Geçmişin değerlerini yok sayarak yarınlarda var olunamaz! Şiir dünyamız bir misket kadar küçüldüyse bunun yegâne sebebi sırtımızı dayamaktan ısrarla kaçındığımız eski şiirimize üvey değer muamelesi yapmamızdır. 'Orijinal' olmak ve 'yeni' olmak adına özden uzaklaşmak şiirimizi tehdit eden en büyük tehlikedir.
YENİ ŞİİR MASALI
Şiir denengüzelin efsununa kapılanlar öncelikle geçmişten bugüne şiirin başından geçen serüveni anlamak zorundadırlar. Bu vazifeyi yerine getirmeden eline kalem alıp, duyuşlarını kelimelerden mürekkep bir ete kemiğe bürümeleri maalesef Türk Edebiyatı'na -ki edebiyat tıpkı insanlar gibi yaşayan, nefes alıp veren bir mahlûktur- bir hançer daha saplamış olmanın ötesine geçememektedir. İçine düştüğümüz 'edebî keşmekeşin' ebedî bir keşmekeş olmasına ramak kalması sizi hiç mi rahatsız etmiyor?
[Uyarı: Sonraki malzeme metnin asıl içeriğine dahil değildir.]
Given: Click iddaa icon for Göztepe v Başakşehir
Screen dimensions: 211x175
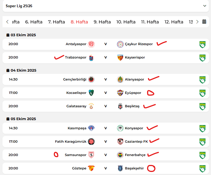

Yeni diyorlar... Yeni şiir diyorlar... Ölçüsüz, kafiyesiz...
Öylece sere serpe söyleyişler şiir kesiliyor...
Peki... Kabul... Bunlar da sanatın bir yüzü... Peki...
Şiirle yaşayan bir toplum iken, şiire hiç aldırış etmeyen bir kalabalık hâline gelmemizde bu 'yeni şiir' masalının hiç mi kabahati yok! Düşünün... Lütfen düşünün!"